Мать сидела, свернувшись в своём любимом кресле, в том самом, которое было обито розовым вощеным ситцем. Она была одета в одно из своих поношенных шелковых кимоно, вокруг головы был обёрнут шарф, чтобы её длинные, с неравномерно поседевшей прядью волосы не падали на лицо, пока она спала. Трясущимися руками она прикурила папиросу.
Прекрасно, а ведь она бросила курить уже год назад.

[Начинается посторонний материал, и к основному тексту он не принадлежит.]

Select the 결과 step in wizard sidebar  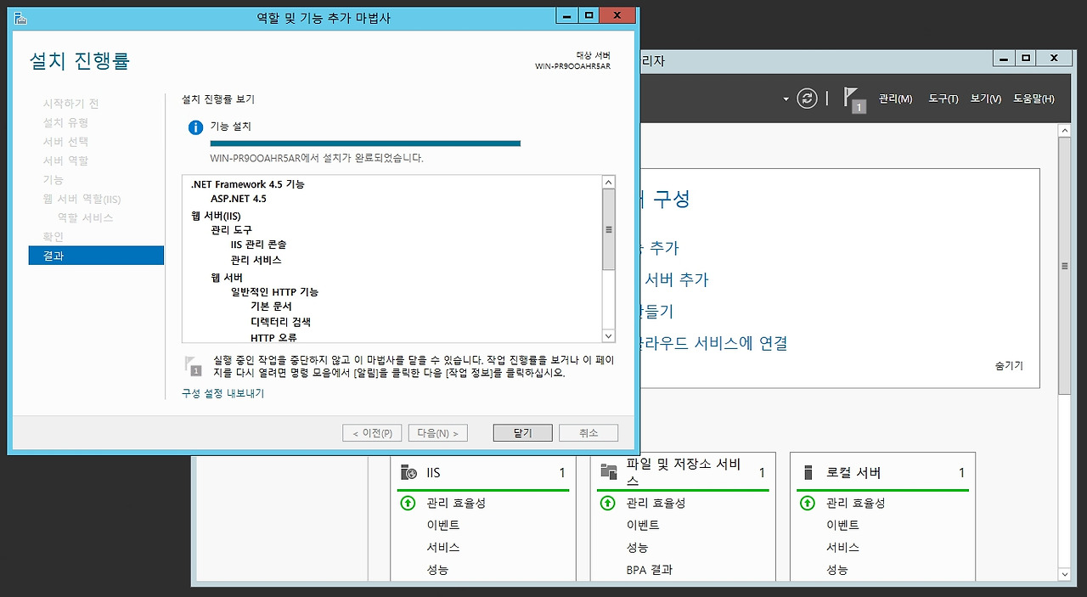[x=96, y=256]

— Ты храбр, как твой отец.
Длинная тонкая струйка дыма заклубилась из её губ, пока она изучала его взглядом с ног до головы. В сияющих глазах было невозможно прочесть, что именно она видела, когда смотрела на него.
— Однажды ему довелось побывать в такой же ситуации, но он выжил даже без термоодеяла. Их тогда ещё не производили.

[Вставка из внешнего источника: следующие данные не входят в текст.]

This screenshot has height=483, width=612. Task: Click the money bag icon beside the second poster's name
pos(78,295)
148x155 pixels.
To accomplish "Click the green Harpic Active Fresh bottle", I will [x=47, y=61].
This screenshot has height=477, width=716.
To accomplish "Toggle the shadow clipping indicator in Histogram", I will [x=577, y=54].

В это не очень-то верилось, ведь у отца была целая уйма историй, и всю эту уйму Алекс с братьями знали почти наизусть.
— Папа никогда не говорил об этом.
— И тем не менее, это правда, — она немного небрежно стряхнула пепел с папиросы. — Он выжил, а значит, ты тоже выживешь.
— Мам, ты только что это выдумала?
— Тише. Не ругайся при матери. Не знаю, может быть тебя и… имеют, — легкая улыбка появилась на её губах, когда она произнесла это слово. Она никогда не выражалась. Мизинцем убрала крошку табака с кончика языка. Такой привычный жест. Такой родной. — Сегодня ты сам себе злейший враг и ты это знаешь. Захочешь сдаться солнцу.
— Знаю, — быстрая смерть теперь была вполне приемлемой альтернативой медленному поджариванию.